Larsen & Toubro (L&T) has emerged debt-free after considering cash and cash equivalents in FY22, a move that would help the engineering and construction conglomerate rekindle its earlier stalled buyback process.
“There was a net increase of Rs 2,164 crore in the cash balances as of March 31, 2022, as compared to the beginning of the year. The company has become debt-free after considering cash and cash equivalent during the year,” according to the company’s annual report for FY22.
This paves way for L&T to buy back shares, which were put on hold after the Securities and Exchange Board of India (Sebi) had denied permission for its Rs 9,000 crore buyback offer in 2019. The market regulator had rejected the company’s proposal on the ground’s that the group’s consolidated debt to equity ratio would cross two times the paid-up capital and reserves, assuming full acceptance of the scheme.

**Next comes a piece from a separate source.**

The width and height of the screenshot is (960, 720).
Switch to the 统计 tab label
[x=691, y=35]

L&T’s total borrowings fell to Rs 20,298 crore as of March 31, 2022, from Rs 24,474 crore in the previous year. For the year, its gross debt-equity ratio fell to 0.30:1 from 0.40:1 a year ago, it said in the annual report.

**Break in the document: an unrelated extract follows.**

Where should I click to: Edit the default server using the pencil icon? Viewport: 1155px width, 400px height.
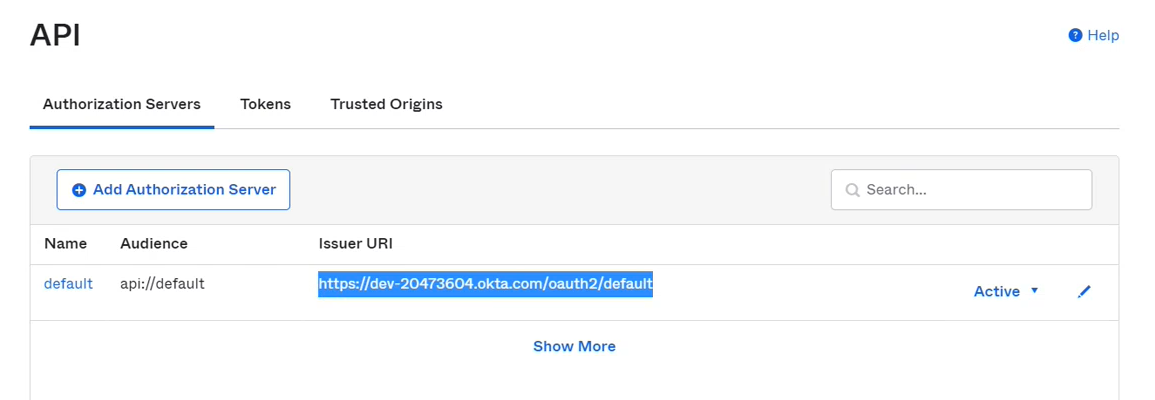tap(1084, 292)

L&T also intends to advance its green business portfolio, which constituted 38% of its standalone revenues in FY22, including forays into new businesses of manufacturing storage batteries. The company’s board has approved entry into the Green Energy business through green hydrogen and derivatives and advanced chemistry cell batteries (such as lithium-ion batteries). These new businesses are proposed to be set up in FY23 through joint ventures with L&T having a dominant share.
The infrastructure major would venture into the business through technology tie-ups and business partnerships. Further, the company has also identified green hydrogen, clean energy technology and offshore wind as new growth avenues.

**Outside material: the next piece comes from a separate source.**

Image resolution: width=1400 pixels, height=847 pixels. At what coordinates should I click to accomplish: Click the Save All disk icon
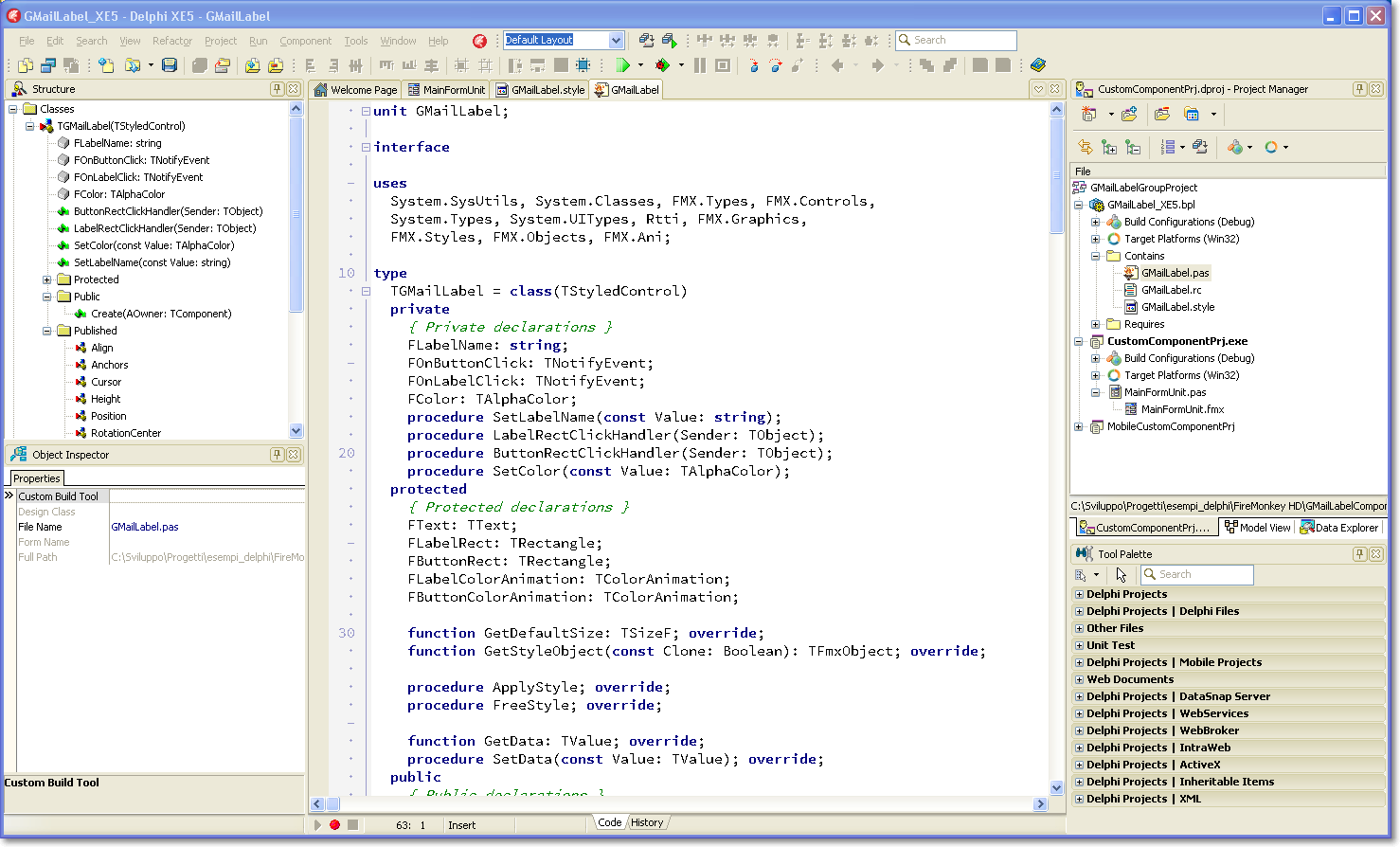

“We do believe that alternative fuels such as green hydrogen will go a long way to create a cleaner environment and contribute towards the nation’s energy security. We have a unique opportunity to play a significant role to accelerate the ecosystem around green hydrogen, with our thrust in both the EPC (Engineering, Procurement and Construction) and BOO (build own and operate) spaces…,” L&T chief executive officer and managing director SN Subrahmanyan said.
In FY22, L&T’s revenue from its green portfolio of businesses stood at Rs 38,843 crore. For the reporting year, it contributed 38.2% of total revenues, an increase from 33.2% in FY21 and 31.4% in FY20.
The company’s green portfolio comprises projects embedded with advanced technology, solutions centred around renewables, water and effluent treatment plants, efficient power distribution, mass transit systems and green buildings.
L&T’s order book stood at Rs 3.58 trillion as of March 31, 2022, with that from the infrastructure segment standing at 73%. L&T is targeting group revenues of Rs 2.7 trillion and an 18% ROE by FY26.
Earlier in May, L&T said it plans to double its revenue and order inflows by FY26, under ‘Lakshya 2026’, a five-year plan with FY21 as the base year.
“India is expected to post top quartile growth among emerging nations in the medium term. Challenges hovering on the horizon include runaway oil prices, supply chain disruptions and the US rate hikes affecting capital flows into India. Despite these roadblocks, however, our view is that the bold structural reforms carried out by the Government in the last couple of years will pave the way for improved quality of growth,” said AM Naik, chairman of L&T.
The company also plans to divest non-core assets, he added. The conglomerate also handed out a paycheck of Rs 61.27 crore to Subrahmanyan in FY22, which was about a 115% hike over the previous financial year, the annual report said.